Let’s call them “Dick and Jane” for purposes of privacy. When Dick, Jane’s beloved, was diagnosed with prostate cancer, it was a shock to both of them. Although he’s the one with the prostate, they both had to make their adjustments. He had to decide on a treatment, the biggie, a decision determined largely by how much would be covered by his health insurance.
Prostate cancer is now the most common cancer in American men, besides skin cancers: “The American Cancer Society estimates that during 2008 about 186,320 new cases of prostate cancer will be diagnosed in the United States. About 1 man in 6 will be diagnosed with prostate cancer during his lifetime, but only 1 man in 35 will die of it. More than 2 million men in the United States who have been diagnosed with prostate cancer at some point are still alive today. … According to the most recent data, for all men with prostate cancer, the relative 10-year survival rate is 91 percent and the 15-year survival rate is 76 percent.”
Unfortunately, the “cutting edge” of prostate cancer treatment – the bloodless, vaguely sci-fi “gamma knife” you’ve seen advertised by some medical centers – is still considered too experimental to qualify for health-insurance reimbursement, so at this point it’s limited to wealthy patients not worried about their wallets.
Because Dick’s prostate cancer was discovered only in one sector at a relatively early stage with a moderately elevated PSA, he decided to have implantation of radioactive “seeds” – Brachytherapy – rather than radical surgery.
In Dick’s case, besides CAT scans and bone scans, he also needed to undergo several other preliminary minor surgical procedures first, culminating in the dreaded unpleasantness of catheterization accompanied by an extra added bonus of visiting nurses.
Wait – don’t forget to mention the hormones! Because testosterone has been implicated in possibly triggering prostate cancer, some treatments seek to neutralize that mechanism. And so Dick would also receive female hormone shots and female hormone pills – which, his urologist warned him, might bring hot flashes, enlarged breasts, weight gain, possible mood swings, and no interest in sex whatever. “It won’t even cross your mind,” the doctor declared, but Dick wasn’t convinced.

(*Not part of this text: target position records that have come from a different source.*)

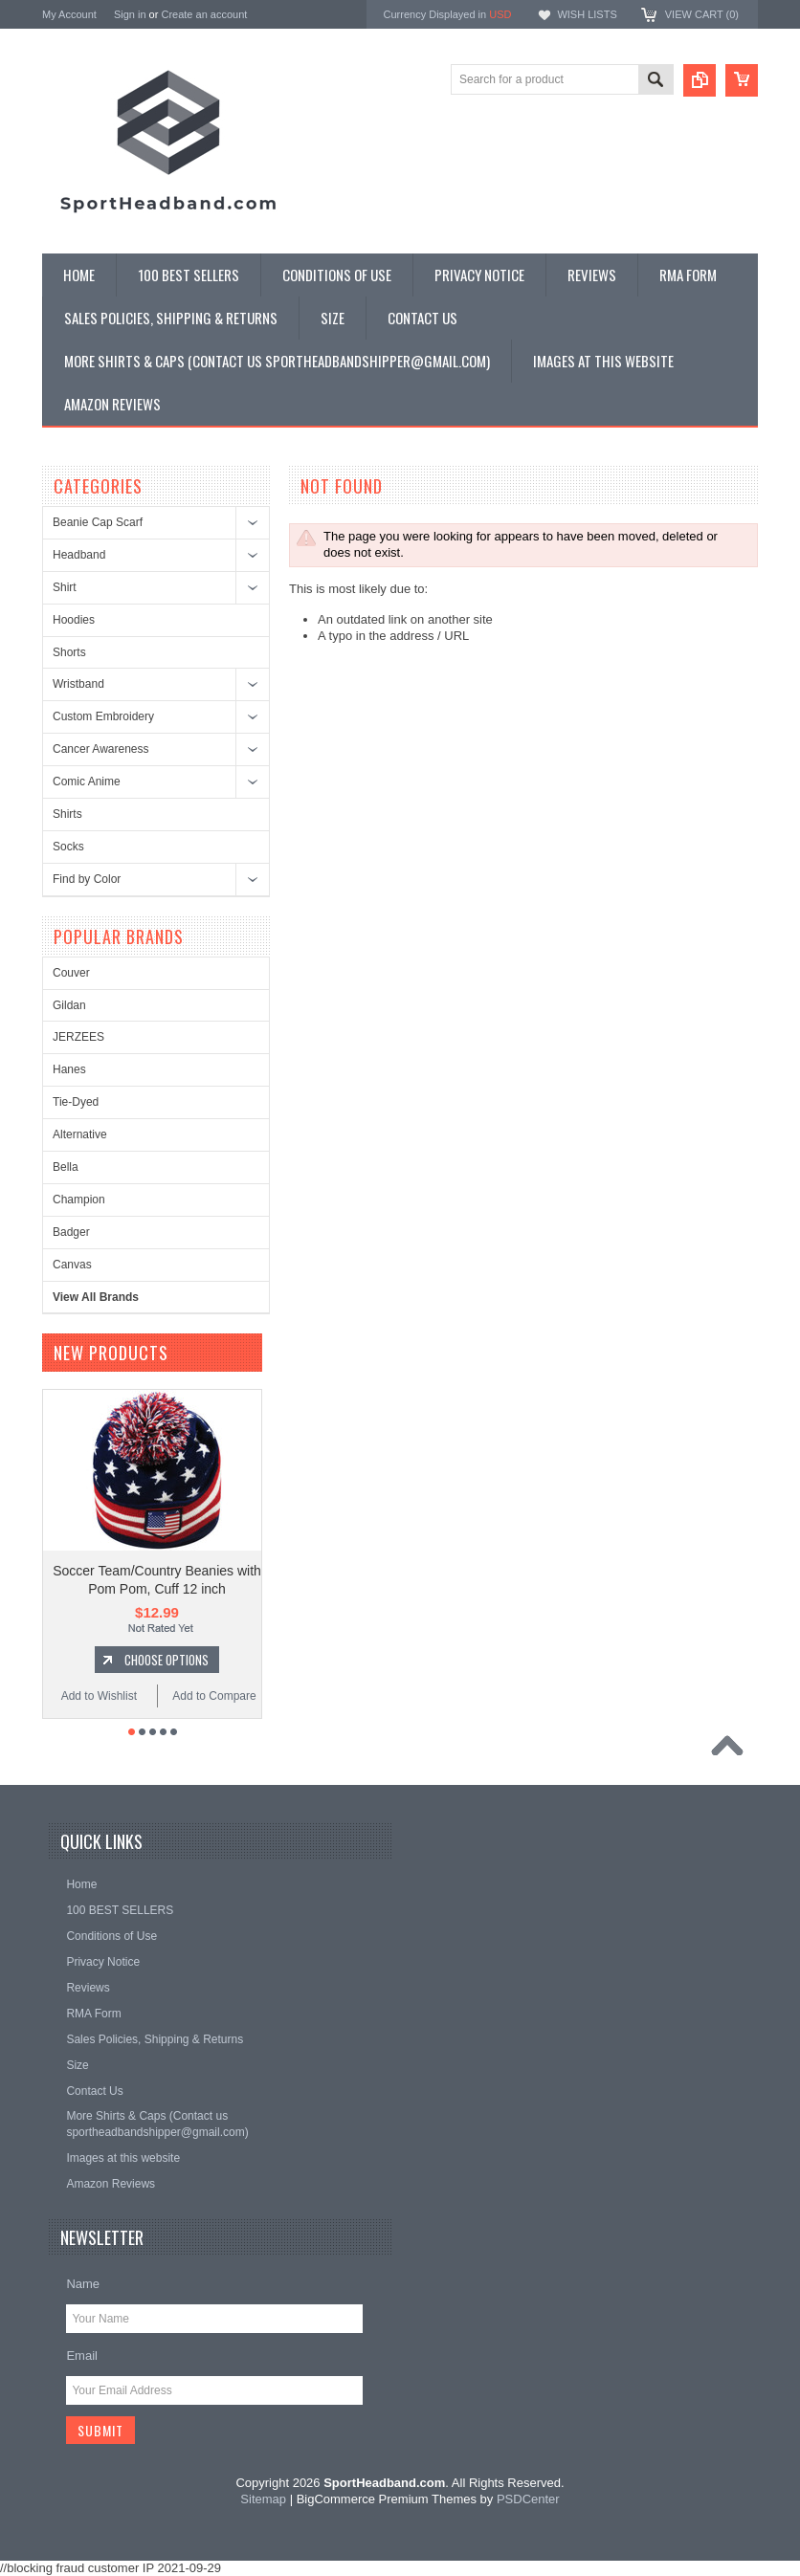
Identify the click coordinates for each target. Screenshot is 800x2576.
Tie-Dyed (76, 1102)
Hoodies (74, 620)
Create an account (204, 14)
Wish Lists (586, 14)
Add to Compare (214, 1696)
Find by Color (87, 879)
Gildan (69, 1005)
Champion (79, 1199)
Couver (71, 973)
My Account (69, 14)
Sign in (130, 14)
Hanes (69, 1069)
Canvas (72, 1264)
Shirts (67, 814)
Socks (68, 846)
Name (83, 2284)
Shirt (65, 587)
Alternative (80, 1134)
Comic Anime (87, 781)
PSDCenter (528, 2499)
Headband (79, 554)
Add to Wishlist (99, 1696)
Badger (71, 1232)
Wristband (78, 684)
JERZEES (78, 1037)
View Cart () (702, 14)
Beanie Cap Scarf (98, 522)
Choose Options (166, 1659)
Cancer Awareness (101, 749)
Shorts (69, 652)
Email (82, 2355)
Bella (65, 1167)
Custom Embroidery (103, 716)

As for Jane, she jokes she was waiting for Dick to show up in a dress.
But what the doctor didn’t mention was Dick would become … a changed man. Suddenly, this tough, handsome guy started crying at happy-sad TV shows. He developed a craving for chocolate, going shopping and even chick flicks. Weird, huh? For Jane, it was almost like having a new girlfriend.
Amazingly enough, most hospitals really don’t seem to counsel men about what it will be like – what they’re actually facing emotionally, let alone physically. Ultimately, whatever the choice of treatment in prostate cancer, the upshot seems to be incontinence and impotence, one way or another. So, no matter which direction the treatment takes – coping with this situation even temporarily – a couple’s relationship will definitely change.
Jane knows theirs has.
Hey, she points out, has anyone else ever noticed something like this? As soon as Dick’s hormone treatment stops, within just a few weeks he’s back to being the cranky old man she knows and loves. Yet during the female hormone-bombardment phase, he was so sweet, even meek.
Pleased with his progress, Dick’s physician has given him a stash of “little blue pills” for special occasions when he’s back in the mood again, which Jane hopes will be soon! All he must do is remember not to take them within several hours of his blood-pressure meds. That is, if he remembers to take the herb gingko biloba for his memory first!
Meanwhile, Jane’s challenge is being totally supportive of Dick in his chosen treatment, whatever direction it takes. Thankfully, his prognosis is very positive. As the American Cancer Society says, “More than 9 out of 10 prostate cancers are found in the local and regional stages (local means it is still confined to the prostate; regional means it has spread from the prostate to nearby areas, but not to distant sites, such as bone). When compared to men the same age and race who do not have cancer (called relative survival), the five-year relative survival rate for these men is nearly 100 percent.”